Dari kedua pandangan dimensi tersebut intinya adalah sama, yaitu ada lima dimensi yang harus ada pada diri seseorang yang telah beragama.


B. Ketaatan Beribadah

1. Pengertian Ketaatan Beribadah

Tha’at adalah patuh, setia, ataupun tunduk. Taat kepada Allah berarti patuh, tunduk, setia kepada Allah Ta’ala dengan memelihara syariat-Nya, melaksanakan segala perintah-Nya, meninggalkan segala larangan-Nya dan mencontoh sunnah rasul-Nya.[24]

Dalam arti sempit ibadah adalah menjalankan ajaran agama sesuai dengan agama masing-masing, sedangkan dalam arti luas ibadah berarti berbuat kebaikan terhadap sesama manusia, masyarakat, bangsa dan negara serta lingkungan alam.[25]

Beribadah berarti melaksanakan semua perintah Tuhan sesuai dengan kemampuan dan meninggalkan seluruh larangan-Nya dengan niat yang ikhlas. Unsur niat atau kesengajaan merupakan salah satu penentu berpahala tidaknya perbuatan dan tingkah laku sehari-hari. Tindakan keagamaan yang tidak disertai dengan niat atau tanpa kesadaran beragama bukanlah ibadah. Sebaliknya tingkah laku sosial dan pekerjaan sehari-hari, apabila disertai niat karena Allah adalah termasuk ibadah.[26]

Dari pengertian diatas, maka dapat penulis simpulkan bahwa ketaatan beribadah adalah penyerahan dengan hati, perkataan dan perbuatan untuk mengerjakan perintah-Nya dan meninggalkan larangan-Nya yang dilakukan secara ikhlas untuk mencapai keridloan Allah SWT, dan mengharap pahala-Nya di akhirat dan dilakukan secara terus menerus dalam kehidupan manusia.

2. Macam-macam Ibadah

Secara garis besar, ibadah dibagi menjadi dua macam, yaitu:

a. Ibadah khassah (khusus) atau ibadah mahdhah (ibadah yang ketentuannya pasti), yaitu ibadah yang ketentuan dan pelaksanaannya telah ditetapkan oleh nash dan merupakan sari ibadah kepada Allah SWT, seperti shalat, puasa, zakat dan haji.
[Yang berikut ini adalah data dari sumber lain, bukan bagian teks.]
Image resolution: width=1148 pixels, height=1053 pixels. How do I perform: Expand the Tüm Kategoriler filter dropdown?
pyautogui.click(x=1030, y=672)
b. Ibadah ‘ammah (umum), yaitu semua perbuatan yang mendatangkan kebaikan dan dilaksanakan dengan niat yang ikhlas karena Allah SWT, seperti minum, makan dan bekerja mencari nafkah. Hal ini berarti niat merupakan kriteria sahnya ibadah ‘ammah.[27]

3. Ciri-ciri Orang yang Taat Beribadah

Orang yang memahami arti hakekat penciptaan manusia, maka dapat memiliki ketaatannya dalam beribadah. Orang yang taat beribadah dapat dilihat dari segi bagaimana ia berhubungan dengan Tuhannya, sesama manusia atau dengan makhluk lainnya.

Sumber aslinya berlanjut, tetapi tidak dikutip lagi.